_THE PROBLEM_
Reproduce every one of the following records verbatim, keeping their original order.

···

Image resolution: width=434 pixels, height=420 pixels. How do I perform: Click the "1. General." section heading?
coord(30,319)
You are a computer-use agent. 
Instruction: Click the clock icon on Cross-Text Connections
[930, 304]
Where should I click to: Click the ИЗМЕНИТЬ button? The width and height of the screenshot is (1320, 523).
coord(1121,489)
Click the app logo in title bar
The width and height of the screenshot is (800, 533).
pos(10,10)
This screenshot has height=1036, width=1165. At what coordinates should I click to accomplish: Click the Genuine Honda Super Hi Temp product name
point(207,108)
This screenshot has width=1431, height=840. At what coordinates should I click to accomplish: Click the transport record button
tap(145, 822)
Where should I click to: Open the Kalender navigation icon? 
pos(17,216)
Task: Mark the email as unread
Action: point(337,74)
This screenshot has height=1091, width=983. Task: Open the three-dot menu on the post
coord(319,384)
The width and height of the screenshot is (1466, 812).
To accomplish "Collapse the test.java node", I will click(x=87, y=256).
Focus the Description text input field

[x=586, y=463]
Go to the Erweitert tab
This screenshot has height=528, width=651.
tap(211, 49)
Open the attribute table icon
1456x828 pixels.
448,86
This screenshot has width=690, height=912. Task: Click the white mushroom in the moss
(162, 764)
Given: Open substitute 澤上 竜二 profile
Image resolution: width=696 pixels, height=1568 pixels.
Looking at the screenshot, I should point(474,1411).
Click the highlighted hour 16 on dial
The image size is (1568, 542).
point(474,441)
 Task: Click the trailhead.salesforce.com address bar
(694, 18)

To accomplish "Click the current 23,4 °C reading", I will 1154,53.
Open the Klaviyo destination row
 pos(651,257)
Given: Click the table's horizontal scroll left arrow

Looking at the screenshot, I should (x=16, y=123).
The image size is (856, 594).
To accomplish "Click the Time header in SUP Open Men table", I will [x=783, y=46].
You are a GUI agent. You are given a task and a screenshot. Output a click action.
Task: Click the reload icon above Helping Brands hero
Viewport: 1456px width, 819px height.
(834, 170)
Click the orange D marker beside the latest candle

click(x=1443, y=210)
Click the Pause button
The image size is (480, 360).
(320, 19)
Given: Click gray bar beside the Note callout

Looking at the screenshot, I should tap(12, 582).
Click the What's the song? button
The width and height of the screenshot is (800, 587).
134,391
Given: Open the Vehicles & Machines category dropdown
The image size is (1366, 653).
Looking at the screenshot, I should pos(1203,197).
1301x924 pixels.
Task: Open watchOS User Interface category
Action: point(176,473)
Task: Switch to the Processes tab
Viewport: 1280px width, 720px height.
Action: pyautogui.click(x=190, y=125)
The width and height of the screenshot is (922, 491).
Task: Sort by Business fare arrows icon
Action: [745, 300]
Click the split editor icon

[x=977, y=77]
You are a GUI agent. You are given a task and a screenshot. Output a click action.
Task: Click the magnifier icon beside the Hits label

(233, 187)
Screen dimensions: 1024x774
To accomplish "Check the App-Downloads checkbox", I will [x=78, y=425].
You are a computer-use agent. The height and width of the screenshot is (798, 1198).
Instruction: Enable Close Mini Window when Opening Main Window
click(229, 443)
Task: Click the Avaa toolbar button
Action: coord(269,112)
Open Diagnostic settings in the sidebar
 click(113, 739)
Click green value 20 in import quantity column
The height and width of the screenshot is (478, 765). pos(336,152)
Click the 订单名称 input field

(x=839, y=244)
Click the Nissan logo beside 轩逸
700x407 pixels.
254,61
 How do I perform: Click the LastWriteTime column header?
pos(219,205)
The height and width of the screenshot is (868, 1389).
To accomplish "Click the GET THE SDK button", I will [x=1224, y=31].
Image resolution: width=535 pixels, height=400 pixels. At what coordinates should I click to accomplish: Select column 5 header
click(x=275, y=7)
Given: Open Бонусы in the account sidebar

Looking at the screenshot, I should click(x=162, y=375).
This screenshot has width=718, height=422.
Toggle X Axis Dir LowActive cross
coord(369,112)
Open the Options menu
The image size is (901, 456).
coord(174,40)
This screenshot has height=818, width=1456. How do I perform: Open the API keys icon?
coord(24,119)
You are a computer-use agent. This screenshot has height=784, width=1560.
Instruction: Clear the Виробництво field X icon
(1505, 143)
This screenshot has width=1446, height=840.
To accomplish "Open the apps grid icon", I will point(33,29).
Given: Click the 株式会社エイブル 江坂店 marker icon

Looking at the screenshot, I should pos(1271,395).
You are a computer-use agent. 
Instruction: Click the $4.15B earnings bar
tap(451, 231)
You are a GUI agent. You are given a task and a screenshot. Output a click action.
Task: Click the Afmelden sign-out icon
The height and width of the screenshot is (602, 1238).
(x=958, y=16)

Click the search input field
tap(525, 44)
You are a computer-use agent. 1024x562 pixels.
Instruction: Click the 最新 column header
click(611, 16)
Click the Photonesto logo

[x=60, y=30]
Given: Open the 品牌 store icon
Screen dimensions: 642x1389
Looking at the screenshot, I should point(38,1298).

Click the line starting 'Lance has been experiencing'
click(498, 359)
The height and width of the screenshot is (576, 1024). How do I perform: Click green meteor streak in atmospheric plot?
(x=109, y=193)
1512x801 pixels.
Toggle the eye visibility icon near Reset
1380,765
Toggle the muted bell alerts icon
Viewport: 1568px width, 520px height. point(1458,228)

···

_WRITTEN SOLUTION_
Image resolution: width=434 pixels, height=420 pixels. How do I perform: Click the "1. General." section heading?
coord(30,319)
You are a computer-use agent. 
Instruction: Click the clock icon on Cross-Text Connections
[930, 304]
Where should I click to: Click the ИЗМЕНИТЬ button? The width and height of the screenshot is (1320, 523).
coord(1121,489)
Click the app logo in title bar
The width and height of the screenshot is (800, 533).
pos(10,10)
This screenshot has height=1036, width=1165. At what coordinates should I click to accomplish: Click the Genuine Honda Super Hi Temp product name
point(207,108)
This screenshot has width=1431, height=840. At what coordinates should I click to accomplish: Click the transport record button
tap(145, 822)
Where should I click to: Open the Kalender navigation icon? 
pos(17,216)
Task: Mark the email as unread
Action: point(337,74)
This screenshot has height=1091, width=983. Task: Open the three-dot menu on the post
coord(319,384)
The width and height of the screenshot is (1466, 812).
To accomplish "Collapse the test.java node", I will click(x=87, y=256).
Focus the Description text input field

[x=586, y=463]
Go to the Erweitert tab
This screenshot has height=528, width=651.
tap(211, 49)
Open the attribute table icon
1456x828 pixels.
448,86
This screenshot has width=690, height=912. Task: Click the white mushroom in the moss
(162, 764)
Given: Open substitute 澤上 竜二 profile
Image resolution: width=696 pixels, height=1568 pixels.
Looking at the screenshot, I should point(474,1411).
Click the highlighted hour 16 on dial
The image size is (1568, 542).
point(474,441)
 Task: Click the trailhead.salesforce.com address bar
(694, 18)

To accomplish "Click the current 23,4 °C reading", I will 1154,53.
Open the Klaviyo destination row
 pos(651,257)
Given: Click the table's horizontal scroll left arrow

Looking at the screenshot, I should (x=16, y=123).
The image size is (856, 594).
To accomplish "Click the Time header in SUP Open Men table", I will [x=783, y=46].
You are a GUI agent. You are given a task and a screenshot. Output a click action.
Task: Click the reload icon above Helping Brands hero
Viewport: 1456px width, 819px height.
(834, 170)
Click the orange D marker beside the latest candle

click(x=1443, y=210)
Click the Pause button
The image size is (480, 360).
(320, 19)
Given: Click gray bar beside the Note callout

Looking at the screenshot, I should tap(12, 582).
Click the What's the song? button
The width and height of the screenshot is (800, 587).
134,391
Given: Open the Vehicles & Machines category dropdown
The image size is (1366, 653).
Looking at the screenshot, I should pos(1203,197).
1301x924 pixels.
Task: Open watchOS User Interface category
Action: point(176,473)
Task: Switch to the Processes tab
Viewport: 1280px width, 720px height.
Action: pyautogui.click(x=190, y=125)
The width and height of the screenshot is (922, 491).
Task: Sort by Business fare arrows icon
Action: [745, 300]
Click the split editor icon

[x=977, y=77]
You are a GUI agent. You are given a task and a screenshot. Output a click action.
Task: Click the magnifier icon beside the Hits label

(233, 187)
Screen dimensions: 1024x774
To accomplish "Check the App-Downloads checkbox", I will [x=78, y=425].
You are a computer-use agent. The height and width of the screenshot is (798, 1198).
Instruction: Enable Close Mini Window when Opening Main Window
click(229, 443)
Task: Click the Avaa toolbar button
Action: coord(269,112)
Open Diagnostic settings in the sidebar
 click(113, 739)
Click green value 20 in import quantity column
The height and width of the screenshot is (478, 765). pos(336,152)
Click the 订单名称 input field

(x=839, y=244)
Click the Nissan logo beside 轩逸
700x407 pixels.
254,61
 How do I perform: Click the LastWriteTime column header?
pos(219,205)
The height and width of the screenshot is (868, 1389).
To accomplish "Click the GET THE SDK button", I will [x=1224, y=31].
Image resolution: width=535 pixels, height=400 pixels. At what coordinates should I click to accomplish: Select column 5 header
click(x=275, y=7)
Given: Open Бонусы in the account sidebar

Looking at the screenshot, I should click(x=162, y=375).
This screenshot has width=718, height=422.
Toggle X Axis Dir LowActive cross
coord(369,112)
Open the Options menu
The image size is (901, 456).
coord(174,40)
This screenshot has height=818, width=1456. How do I perform: Open the API keys icon?
coord(24,119)
You are a computer-use agent. This screenshot has height=784, width=1560.
Instruction: Clear the Виробництво field X icon
(1505, 143)
This screenshot has width=1446, height=840.
To accomplish "Open the apps grid icon", I will point(33,29).
Given: Click the 株式会社エイブル 江坂店 marker icon

Looking at the screenshot, I should pos(1271,395).
You are a computer-use agent. 
Instruction: Click the $4.15B earnings bar
tap(451, 231)
You are a GUI agent. You are given a task and a screenshot. Output a click action.
Task: Click the Afmelden sign-out icon
The height and width of the screenshot is (602, 1238).
(x=958, y=16)

Click the search input field
tap(525, 44)
You are a computer-use agent. 1024x562 pixels.
Instruction: Click the 最新 column header
click(611, 16)
Click the Photonesto logo

[x=60, y=30]
Given: Open the 品牌 store icon
Screen dimensions: 642x1389
Looking at the screenshot, I should point(38,1298).

Click the line starting 'Lance has been experiencing'
click(498, 359)
The height and width of the screenshot is (576, 1024). How do I perform: Click green meteor streak in atmospheric plot?
(x=109, y=193)
1512x801 pixels.
Toggle the eye visibility icon near Reset
1380,765
Toggle the muted bell alerts icon
Viewport: 1568px width, 520px height. point(1458,228)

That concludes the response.